Dave turned away, gorge rising. He tried to find sadness or regret, the feelings he now knew should be inside him. But they were absent still, as though his awakening of a few minutes ago had been a lie. Had he woken at all? He had, because when he turned back to watch his children feed, his heart grew warm until his eyes filled with tears.
They were so perfect. So perfectly formed and so healthy. And growing so fast. He blinked. Had they got bigger since they attacked her? It looked like it, and when he drew closer and tried to imagine holding one in his arms, he couldn’t.
The zombies had finished the bodies of the two ladies and were heading towards them. He needed a car. He headed for the nearest and tried the engine. It took a few tries before it sputtered into life. The petrol gauge was nearly empty but it would be enough to get them off the bridge and nearer the theatre.
He jumped in and shouted to his children. ‘Get in, we’re leaving.’
He had no idea why he thought they’d respond to that, but they did. Not, though, before they grabbed the lady’s legs and tore them from her body. She wasn’t a zombie, she was human and healthy, and he shuddered at the strength there must be in those little arms to rip her apart.
They climbed in, looking more like squat monkeys with short arms than human babies. He put his foot down and motored off the bridge, leaving behind an undead crowd gathered around what was left of the lady. Something stirred within that he thought might be guilt, but it went as quickly as it came. He couldn’t help looking in the rear view as they drove, marveling at the little people tucking into their lunch on the back seat.
Their eyes were black and flicked about constantly. There was the slightest hint of horns thrusting through the fuzz atop their heads. They had their horns already! He grinned, tapping the steering wheel as they turned left and headed down the Strand.

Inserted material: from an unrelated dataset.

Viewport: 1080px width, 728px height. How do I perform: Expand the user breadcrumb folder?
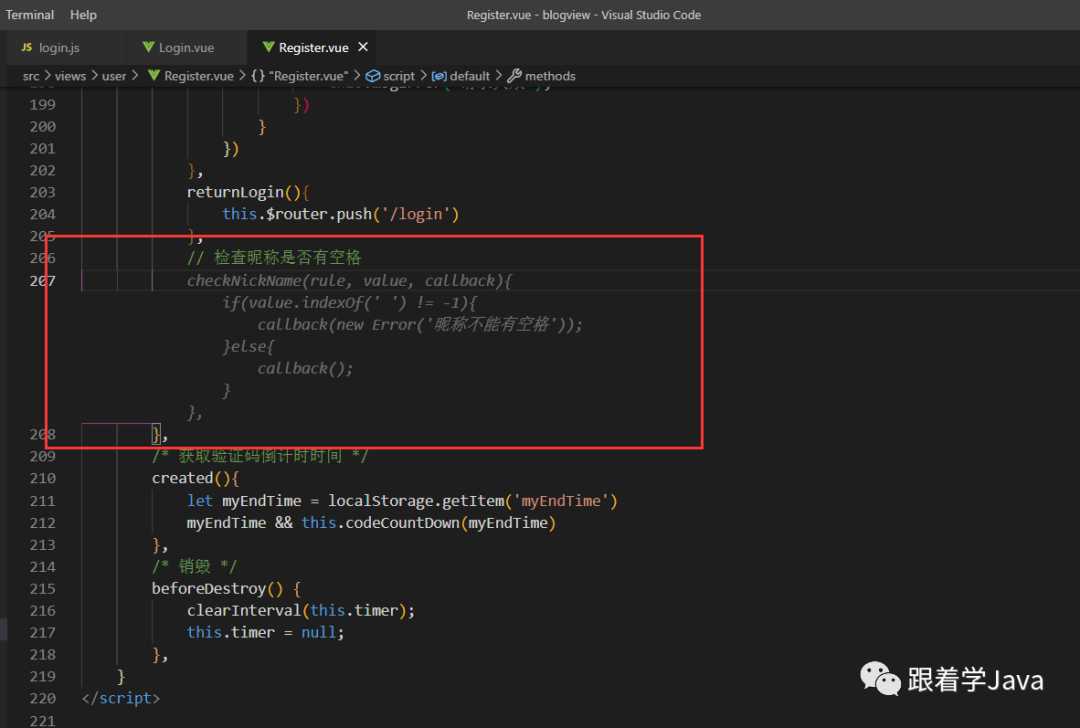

The car got them all the way to the theatre. Stepping back in through the entrance was like coming home. He got the babies into reception. waving at the two zombies rotting away behind the ticket windows.
They crept into the box, the babies holding his hands and walking on two legs. Almost as soon as they were in, they found a corner and curled up together to sleep. Dave watched them. Their little chests and backs rose and fell fast and beneath their red eyelids their eyes still flicked back and forth.
He was nodding off when he felt the pull to the roof and, moments later, hauled himself up through the skylight and out. The rain was finally easing off, leaving a light drizzle through which the early morning sun tried, but failed, to shine. He shivered and wrapped his arms around himself as he leant back against the slant.